In a study for 90% structurally similar read across (Japan Chemicals Collaborative Knowledge Database, 2016) Bacterial reverse mutation assay was performed for phthalimide (RA CAS no 85 -41 -6; IUPAC name: 1H-isoindole-1,3(2H)-dione) using Salmonella typhimurium strain TA100, TA1535, TA98, TA1537 and Escherichia coli WP2 uvrA. The study was performed using the preincubation protocol at dose levels of 0, 313, 625, 1250, 2500 or 5000 μg / plate with in incubation period of 48 hrs in the presence and absence of S9 mix. Dose range finding study was performed at dose levels of 5000, 1250, 313, 78.1, 19.5, 4.88, 1.22 μg / plate to decide the doses for the main study. No mutagenic response was noted for the test compound in the preliminary dose range finding study and the main study performed. Pthalimide failed to induce mutation in the Salmonella typhimurium strain TA100, TA1535, TA98, TA1537 and Escherichia coli WP2 uvrA with and without S9 mix and hence is not likely to classify for gene mutation in vitro.

Zeiger et al ( Environmental Mutagenesis, 1985) conducted gene mutation toxicity study for read across chemical with 60% structural similarity. Bacterial reverse mutation assay was performed for phthalamide (RA CAS no 88 -96 -0; IUPAC name: Phthalamide) using Salmonella typhimurium strains TA100, TA1535, TA98, TA1537 with and without rat and hamster liver S9 mix. The study was performed using the preincubation protocol at five dose levels up to 10 mg / plate with incubation period of 48 hrs in the presence and absence of S9 mix.The final dose level selection was based on the results of a preliminary range-finding study conducted with TA100 in the presence and absence of S-9. No mutagenic response was noted for the test compound in the preliminary dose range finding study and the main study performed. Phthalamide failed to induce mutation in theSalmonella typhimurium strain TA100, TA1535, TA98, TA1537 in the presence and absence of rat and hamster liver S9 mix and hence is not likely to classify for gene mutation in vitro.

Based on the weight of evidence data summarized for the target chemical and its read across, Potassium phthalimide is not likely to exhibit genetic toxicity.

Thus, the chemical is not classified as a genetic toxicant as per as per the criteria mentioned in CLP regulation.

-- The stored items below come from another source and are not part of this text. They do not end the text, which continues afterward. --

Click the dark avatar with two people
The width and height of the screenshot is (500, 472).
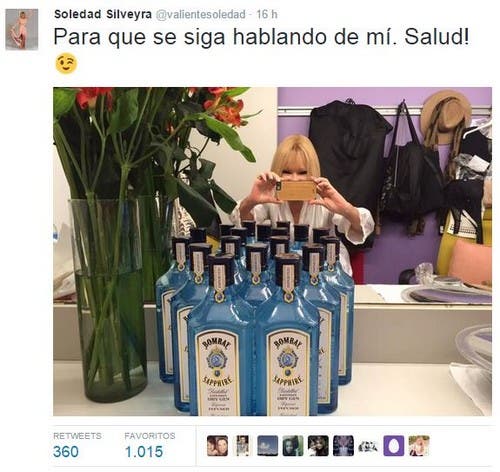(318, 446)
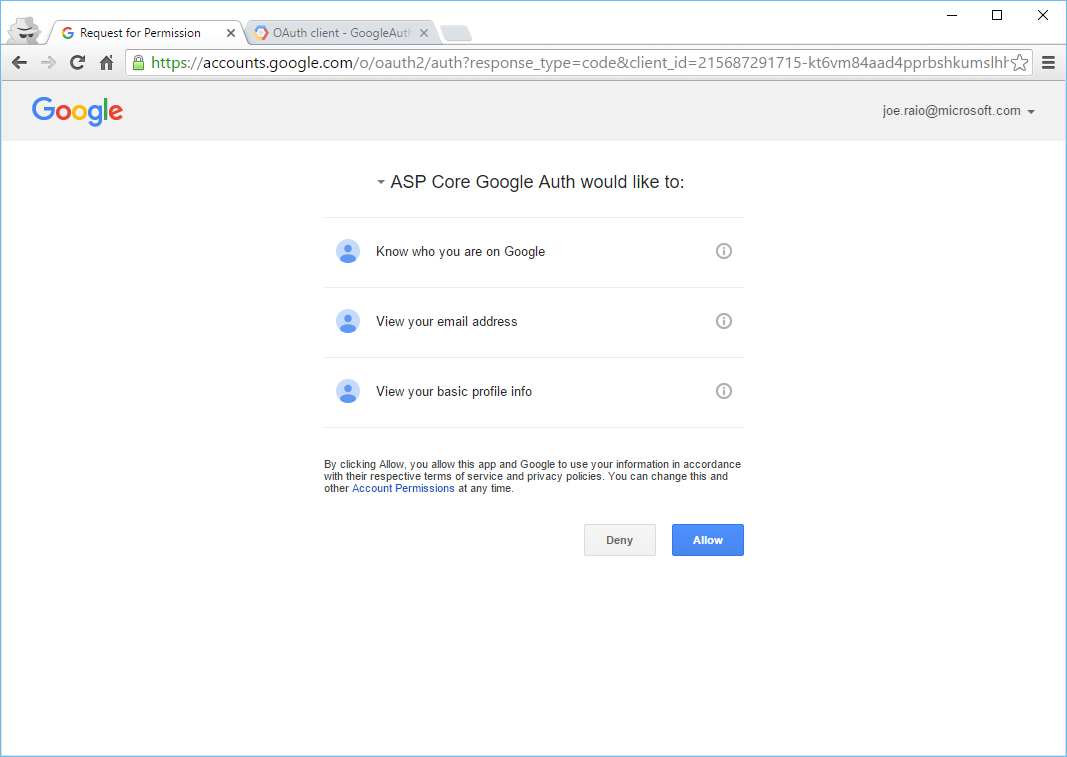
Task: Bookmark this page with the star icon
Action: [x=1019, y=63]
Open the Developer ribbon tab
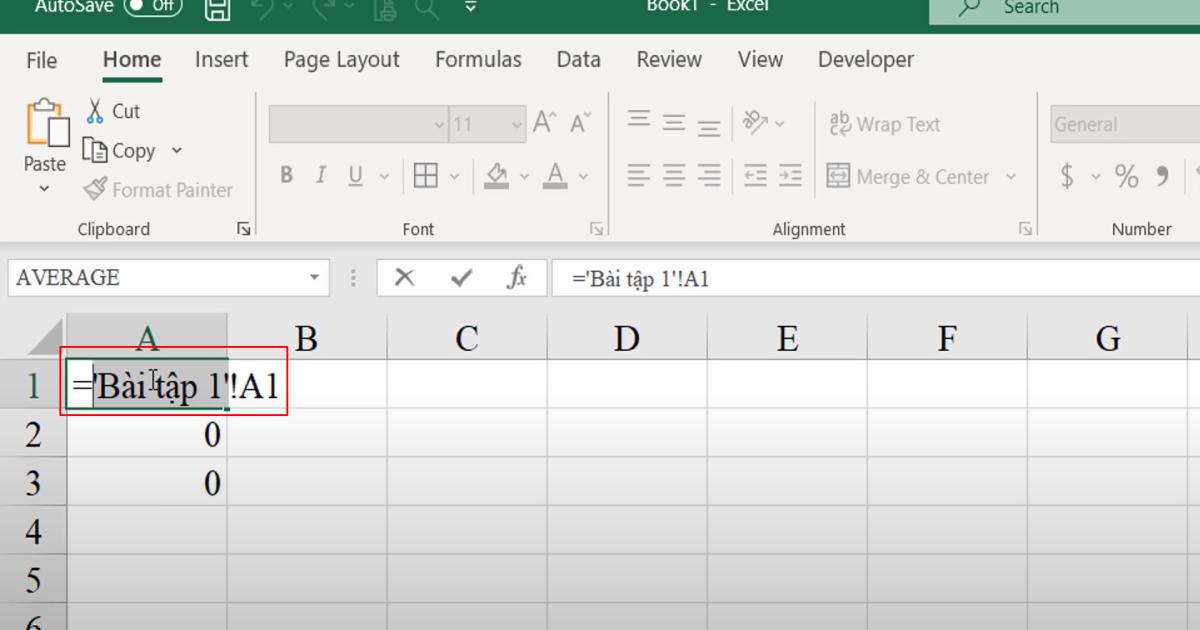The width and height of the screenshot is (1200, 630). (x=864, y=59)
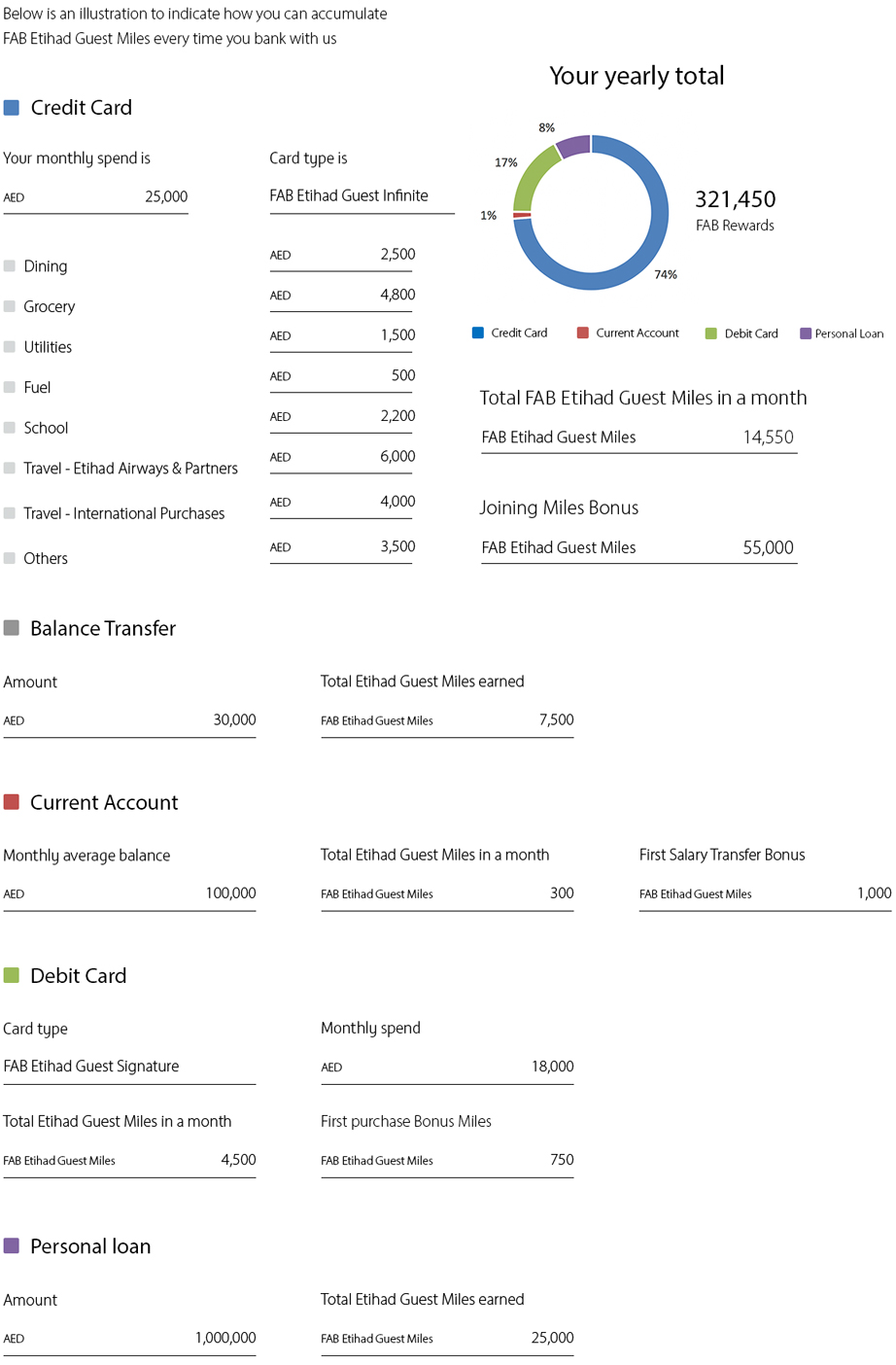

Justification for classification or non-classification

Based on the weight of evidence data summarized, Potassium phthalimide (CAS no 1074 -82 -4; IUPAC name: potassium 1,3-dioxo-1,3-dihydroisoindol-2-ide

) is not likely to exhibit genetic toxicity. Thus, the chemical is not classified as a genetic toxicant as per as per the criteria mentioned in CLP regulation.